What do the grizzly bears of Yellowstone National Park and the recent moth invasion across the San Bernardino Mountains have to do with each other? The answer lies in the bears’ notorious sweet tooth.
I was watching a documentary about grizzly bears when events took a very interesting turn. “By the end of July,” the narrator said, “the bears of Yellowstone just seem to disappear as they head above the treeline.”
What attracts the bears up there? We watch scenes of grizzlies turning over large rocks as they plunge their snouts into what lies beneath. Under the rocks are hordes of army cutworm moths, the same that invade mountain homes in early summer. “The moths,” the narrator says, “arrive in the high country to feed on wildflowers. They’ve come from as far away as the wheat fields of Kansas. They spend the night feeding on nectar, retreating at sunrise to the cool crannies in the rocks. To the grizzlies, the moths are like candy, and the bears devour up to 40,000 a day.”

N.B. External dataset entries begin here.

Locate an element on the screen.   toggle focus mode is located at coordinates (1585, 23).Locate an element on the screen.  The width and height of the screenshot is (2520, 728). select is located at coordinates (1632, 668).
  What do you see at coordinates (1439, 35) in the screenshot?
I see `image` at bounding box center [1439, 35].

For homeowners who find hundreds of the mystery moths in their cabins, this explains a lot. At sunrise, the moths squeeze into crannies around doors, windows, and open beam rafters, then get trapped inside. If you want to keep them out, seal them out with weather stripping and a quality sealant. Soon enough, though, they’ll head home to Kansas.
Homeowners in Crestline, Lake Arrowhead, and Running Springs may be baffled by all this, since moth populations there have been low. Big Bear homeowners, however, have seen large populations—suggesting large populations of wildflowers. Every rose has its thorns.
The humble moths aren’t as as noble as the grizzly bear, nor as majestic as the wonders in Yellowstone, but as they fly a thousand miles across the big western sky, they’re as sublime as anything on earth.